Reality. Could I have handled my situation differently and better? I will answer this question with a most-certain, “yes.” I’ll scream “Yes!” to the hilltops. I learned a year or so later from the dynamic duo, The Marriage Coaches, that short of infidelity and/or abuse, when things are beginning to go wrong in a marriage, rarely is only one spouse at fault or somehow more at fault than the other. Wrong is wrong. Period. And you want to steer as far away from wrong, together, in marriage. I didn’t write this to defend my actions in any way. Nor am I seeking approval from anyone I don’t know or isn’t helping to pay my bills. I am accountable to God, my family and the laws of the land. But after the hate email I recently got I felt compelled, now three years wiser, to share that Mark Zuckerberg’s life’s work should not under any circumstances be the balance upon which trust in a marriage is measured.
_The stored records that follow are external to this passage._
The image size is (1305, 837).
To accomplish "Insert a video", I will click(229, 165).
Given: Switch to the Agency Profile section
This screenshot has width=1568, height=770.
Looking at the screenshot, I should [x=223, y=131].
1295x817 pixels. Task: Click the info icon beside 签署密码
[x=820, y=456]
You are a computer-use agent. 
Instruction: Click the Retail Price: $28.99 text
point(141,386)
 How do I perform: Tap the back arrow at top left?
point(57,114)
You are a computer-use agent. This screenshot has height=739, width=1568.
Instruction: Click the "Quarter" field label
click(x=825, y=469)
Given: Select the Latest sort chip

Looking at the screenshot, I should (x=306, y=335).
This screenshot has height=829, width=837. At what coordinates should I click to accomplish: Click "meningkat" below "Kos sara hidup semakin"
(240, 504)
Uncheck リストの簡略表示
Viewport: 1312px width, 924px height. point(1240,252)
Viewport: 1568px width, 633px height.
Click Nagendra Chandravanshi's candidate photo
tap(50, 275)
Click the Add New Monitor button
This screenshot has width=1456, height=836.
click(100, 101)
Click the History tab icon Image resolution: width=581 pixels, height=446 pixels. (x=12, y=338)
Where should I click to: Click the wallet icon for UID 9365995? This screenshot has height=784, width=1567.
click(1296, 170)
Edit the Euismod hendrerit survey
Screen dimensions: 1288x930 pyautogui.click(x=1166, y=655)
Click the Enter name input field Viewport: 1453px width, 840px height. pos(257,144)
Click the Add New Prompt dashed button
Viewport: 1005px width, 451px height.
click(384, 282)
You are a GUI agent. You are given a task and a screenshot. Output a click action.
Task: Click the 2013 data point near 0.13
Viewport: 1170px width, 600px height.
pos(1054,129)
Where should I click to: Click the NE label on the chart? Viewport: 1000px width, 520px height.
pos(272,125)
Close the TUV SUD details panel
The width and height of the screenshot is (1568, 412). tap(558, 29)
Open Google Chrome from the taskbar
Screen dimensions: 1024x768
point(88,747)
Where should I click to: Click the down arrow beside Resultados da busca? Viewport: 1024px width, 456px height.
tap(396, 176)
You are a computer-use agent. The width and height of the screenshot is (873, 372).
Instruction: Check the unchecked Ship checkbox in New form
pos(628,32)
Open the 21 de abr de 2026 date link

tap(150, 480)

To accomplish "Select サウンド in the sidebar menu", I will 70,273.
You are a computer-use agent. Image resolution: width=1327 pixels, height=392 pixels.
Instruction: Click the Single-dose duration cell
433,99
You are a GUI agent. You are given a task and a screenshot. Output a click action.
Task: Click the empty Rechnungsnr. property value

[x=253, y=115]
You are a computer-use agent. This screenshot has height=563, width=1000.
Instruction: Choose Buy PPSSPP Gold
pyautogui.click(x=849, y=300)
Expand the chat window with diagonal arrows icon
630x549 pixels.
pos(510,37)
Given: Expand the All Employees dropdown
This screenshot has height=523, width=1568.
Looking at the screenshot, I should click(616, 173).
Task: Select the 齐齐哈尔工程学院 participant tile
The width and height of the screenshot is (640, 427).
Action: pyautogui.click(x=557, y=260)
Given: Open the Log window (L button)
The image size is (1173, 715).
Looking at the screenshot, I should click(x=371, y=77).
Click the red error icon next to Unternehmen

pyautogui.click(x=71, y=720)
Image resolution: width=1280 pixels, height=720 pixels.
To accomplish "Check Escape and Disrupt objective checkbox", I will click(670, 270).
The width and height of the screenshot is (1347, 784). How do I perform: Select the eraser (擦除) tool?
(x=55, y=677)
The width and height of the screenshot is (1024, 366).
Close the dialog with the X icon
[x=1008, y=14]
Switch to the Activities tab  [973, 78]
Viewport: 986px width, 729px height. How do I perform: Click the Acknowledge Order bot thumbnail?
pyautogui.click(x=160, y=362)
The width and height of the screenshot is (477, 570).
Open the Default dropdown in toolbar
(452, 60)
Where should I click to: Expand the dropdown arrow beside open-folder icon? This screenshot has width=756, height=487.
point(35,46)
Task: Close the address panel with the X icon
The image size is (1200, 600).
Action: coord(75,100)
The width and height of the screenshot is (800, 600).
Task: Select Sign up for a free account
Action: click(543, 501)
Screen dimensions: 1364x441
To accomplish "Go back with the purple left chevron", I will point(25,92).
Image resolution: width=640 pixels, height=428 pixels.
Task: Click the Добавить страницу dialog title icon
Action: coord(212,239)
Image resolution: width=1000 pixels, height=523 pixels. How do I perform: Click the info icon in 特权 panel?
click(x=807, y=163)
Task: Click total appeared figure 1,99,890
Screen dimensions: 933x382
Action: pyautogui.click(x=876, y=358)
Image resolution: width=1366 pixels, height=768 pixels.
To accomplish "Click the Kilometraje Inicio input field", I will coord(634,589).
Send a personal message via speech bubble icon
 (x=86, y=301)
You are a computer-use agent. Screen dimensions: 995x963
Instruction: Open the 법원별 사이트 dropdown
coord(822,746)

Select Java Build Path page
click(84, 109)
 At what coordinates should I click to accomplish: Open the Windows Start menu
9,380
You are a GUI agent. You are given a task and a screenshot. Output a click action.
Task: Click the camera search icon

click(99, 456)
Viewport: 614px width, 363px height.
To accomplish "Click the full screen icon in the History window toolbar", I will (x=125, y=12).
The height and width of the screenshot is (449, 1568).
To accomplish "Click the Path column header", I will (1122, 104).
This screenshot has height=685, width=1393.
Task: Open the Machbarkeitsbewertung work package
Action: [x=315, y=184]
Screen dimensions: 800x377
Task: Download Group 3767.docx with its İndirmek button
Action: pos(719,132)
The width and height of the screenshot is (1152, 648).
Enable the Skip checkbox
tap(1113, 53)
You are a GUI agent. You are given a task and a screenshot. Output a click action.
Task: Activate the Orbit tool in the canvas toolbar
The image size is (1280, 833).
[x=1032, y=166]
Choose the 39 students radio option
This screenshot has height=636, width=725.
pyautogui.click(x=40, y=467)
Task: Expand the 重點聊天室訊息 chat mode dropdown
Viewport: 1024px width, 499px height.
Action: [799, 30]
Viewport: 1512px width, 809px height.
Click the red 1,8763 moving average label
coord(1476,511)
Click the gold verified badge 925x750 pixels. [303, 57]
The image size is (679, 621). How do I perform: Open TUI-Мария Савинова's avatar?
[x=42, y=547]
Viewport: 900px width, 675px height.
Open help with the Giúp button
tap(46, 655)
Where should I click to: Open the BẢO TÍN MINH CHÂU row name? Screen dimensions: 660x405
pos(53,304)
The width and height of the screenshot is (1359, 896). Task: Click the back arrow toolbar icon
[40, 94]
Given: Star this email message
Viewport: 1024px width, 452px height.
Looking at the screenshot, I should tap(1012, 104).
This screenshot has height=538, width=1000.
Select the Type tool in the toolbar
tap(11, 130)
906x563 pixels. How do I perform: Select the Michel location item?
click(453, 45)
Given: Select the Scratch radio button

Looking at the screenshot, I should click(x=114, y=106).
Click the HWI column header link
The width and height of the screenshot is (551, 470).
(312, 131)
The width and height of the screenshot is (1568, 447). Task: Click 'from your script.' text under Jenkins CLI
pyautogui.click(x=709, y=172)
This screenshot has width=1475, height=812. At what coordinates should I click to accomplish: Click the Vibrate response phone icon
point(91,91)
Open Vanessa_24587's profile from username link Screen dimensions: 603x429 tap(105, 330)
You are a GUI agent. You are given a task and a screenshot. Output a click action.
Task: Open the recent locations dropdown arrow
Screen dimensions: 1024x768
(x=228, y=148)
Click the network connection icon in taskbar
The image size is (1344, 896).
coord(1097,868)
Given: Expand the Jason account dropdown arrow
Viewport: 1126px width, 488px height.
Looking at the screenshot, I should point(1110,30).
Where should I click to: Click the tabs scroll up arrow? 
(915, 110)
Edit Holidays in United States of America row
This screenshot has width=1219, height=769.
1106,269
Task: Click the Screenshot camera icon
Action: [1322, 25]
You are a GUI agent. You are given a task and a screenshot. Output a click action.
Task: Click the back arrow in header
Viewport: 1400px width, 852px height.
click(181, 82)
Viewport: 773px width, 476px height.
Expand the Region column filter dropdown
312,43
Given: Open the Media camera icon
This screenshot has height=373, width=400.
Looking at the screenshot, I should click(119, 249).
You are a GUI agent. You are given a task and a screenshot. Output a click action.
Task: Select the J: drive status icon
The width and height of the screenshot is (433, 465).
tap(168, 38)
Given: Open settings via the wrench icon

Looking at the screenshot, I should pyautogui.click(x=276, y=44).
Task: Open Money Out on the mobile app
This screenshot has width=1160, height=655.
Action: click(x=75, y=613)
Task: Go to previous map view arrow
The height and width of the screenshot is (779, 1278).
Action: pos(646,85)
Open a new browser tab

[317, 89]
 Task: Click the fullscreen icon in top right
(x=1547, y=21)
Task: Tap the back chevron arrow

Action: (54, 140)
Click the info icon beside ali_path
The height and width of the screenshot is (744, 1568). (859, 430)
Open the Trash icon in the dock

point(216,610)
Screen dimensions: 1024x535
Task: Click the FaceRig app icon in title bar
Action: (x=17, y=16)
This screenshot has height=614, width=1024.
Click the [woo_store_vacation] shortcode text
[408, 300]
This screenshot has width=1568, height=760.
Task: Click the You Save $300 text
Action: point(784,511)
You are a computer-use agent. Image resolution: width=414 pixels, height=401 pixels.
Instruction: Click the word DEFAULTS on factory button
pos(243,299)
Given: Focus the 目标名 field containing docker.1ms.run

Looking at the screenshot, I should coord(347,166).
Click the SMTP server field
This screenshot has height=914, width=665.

Nowhere can I find Facebook in the Bible or the Qua-ran and I’m pretty sure they don’t read it’s Terms and Conditions at the Justice of the Peace down at City Hall. Kids can’t even spell anymore because they write and think in nonsensical, auto-corrected, abbreviated statements that fit perfectly into status boxes but don’t make sense anywhere else. Here’s the bottom line: Live life In Real Life. Yes, it’s nice to connect with friends hundreds of miles away or people with whom you lost touch with generations ago, but if your spouse is right in front of you, talk to them, laugh with them, reach out and hold them, love them and don’t let anything get in the way of that. Agree, or agree to disagree and move on — together.